* _REQUIREMENTS_: Tally the lines of the material below that contain the string "Open", treating uppercase and lowercase as different, and reply with the number alone.

* _INFORMATION GIVEN_:
-- start --

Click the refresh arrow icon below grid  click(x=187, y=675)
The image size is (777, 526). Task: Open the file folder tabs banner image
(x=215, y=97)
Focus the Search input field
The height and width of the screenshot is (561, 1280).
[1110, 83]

-- end --
-- start --

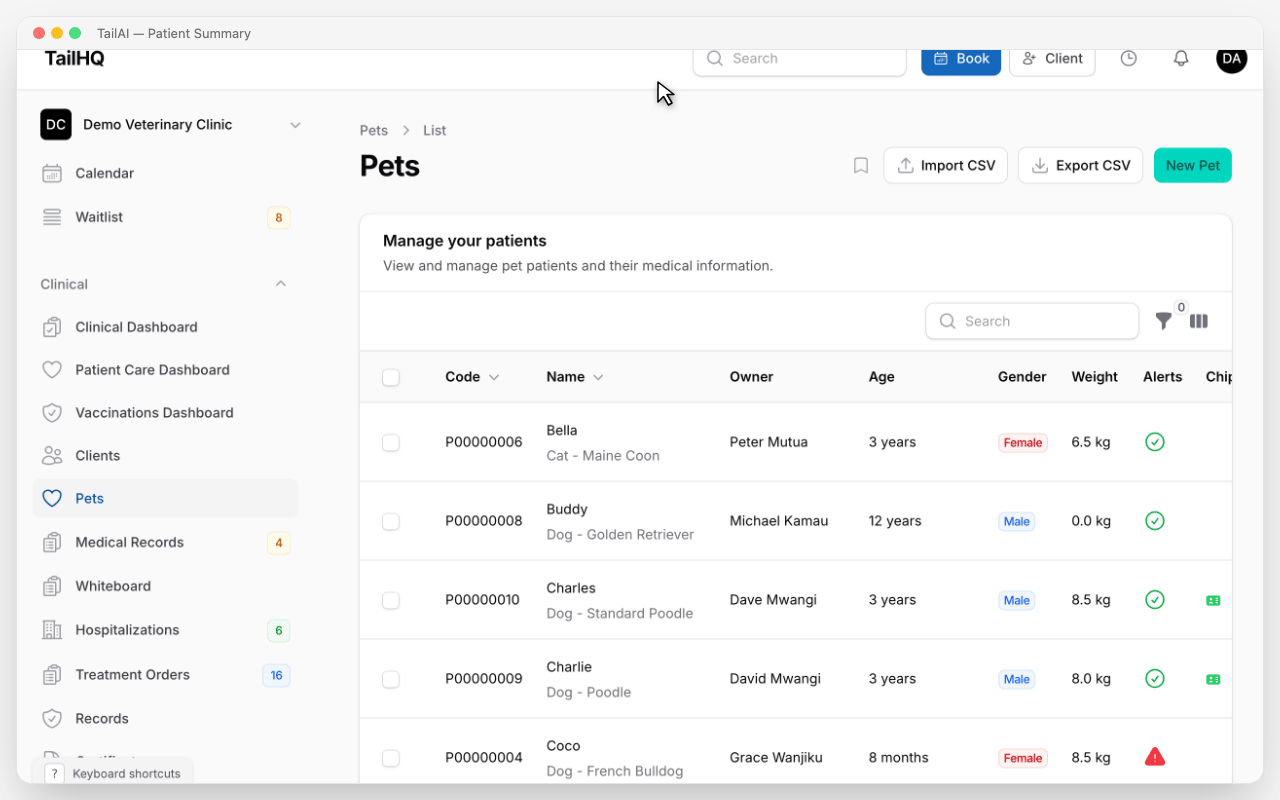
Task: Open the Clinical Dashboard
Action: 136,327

-- end --

* _RESULT BELOW_: 2